Expression of matrix metalloproteinase-26 in multiple human cancer tissues and smooth muscle cells.

Abstract

Background and objective: Elevated expression of matrix metalloproteinases (MMPs) has been found in multiple carcinoma tissues. MMP-26 is highly expressed in prostate and breast cancer tissues, and promotes the invasion of human prostate cancer cells not only through the cleavage of fibronectin and type IV collagen but also by the activation of pro-MMP-9, a powerful gelatinase. This study was to present a comprehensive protein expression profile of MMP-26 in multiple human cancer tissues.

Methods: The protein expression pattern of MMP-26 was examined using immunohistochemistry and multiple-tissue microarray. MMP-26 mRNA expression in coronary artery smooth muscle cells was detected by reverse transcription-polymerase chain reaction (RT-PCR).

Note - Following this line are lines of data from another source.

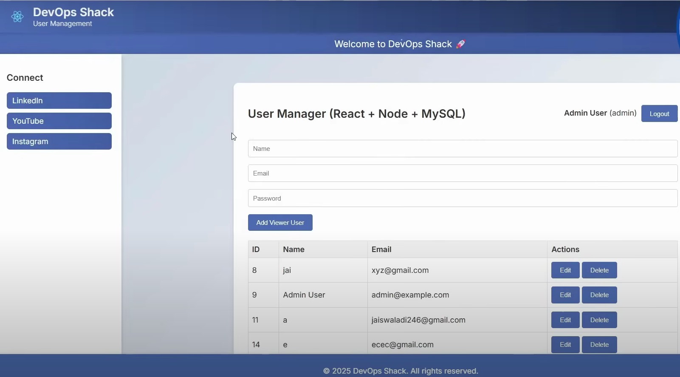
Task: Open the Instagram sidebar link
Action: click(59, 142)
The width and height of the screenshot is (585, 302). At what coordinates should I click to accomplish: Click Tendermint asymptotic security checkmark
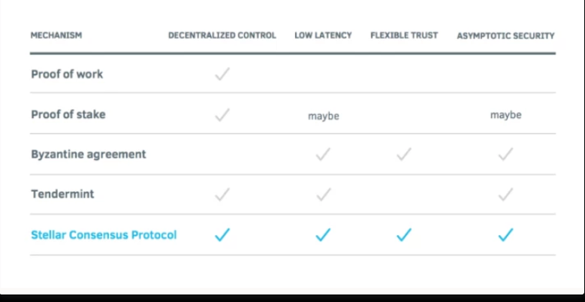505,195
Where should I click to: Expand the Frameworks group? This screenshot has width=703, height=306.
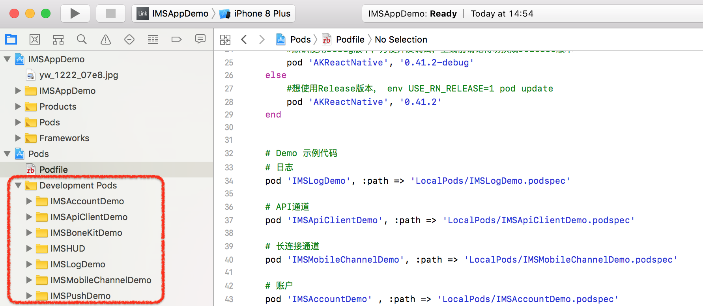(x=18, y=138)
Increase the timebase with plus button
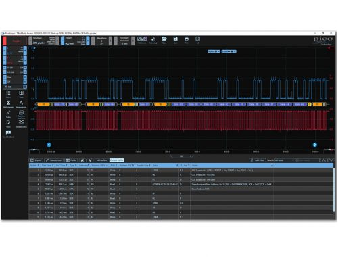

Results: The expression of MMP-26 in breast, colon, lung, brain, head and neck, prostate cancer, and melanoma tissues was significantly elevated when compared with parallel normal tissues (P<0.05), while not significantly elevated in kidney cancer, ovarian cancer, and non-Hodgkin's lymphoma (P>0.05). MMP-26 was also detected to express in gastric, rectal, thyroid, esophageal, and pancreatic cancers. MMP-26 protein was expressed in smooth muscle cells of the prostate and associated blood vessels. MMP-26 mRNA was also detected to express in human coronary artery smooth muscle cells.

Conclusions: MMP-26 expression may be associated with multiple human carcinomas, and it may serve as a molecular marker for the early diagnosis of these carcinomas. MMP-26 may also contribute to smooth muscle function in the human prostate and cardiovascular system.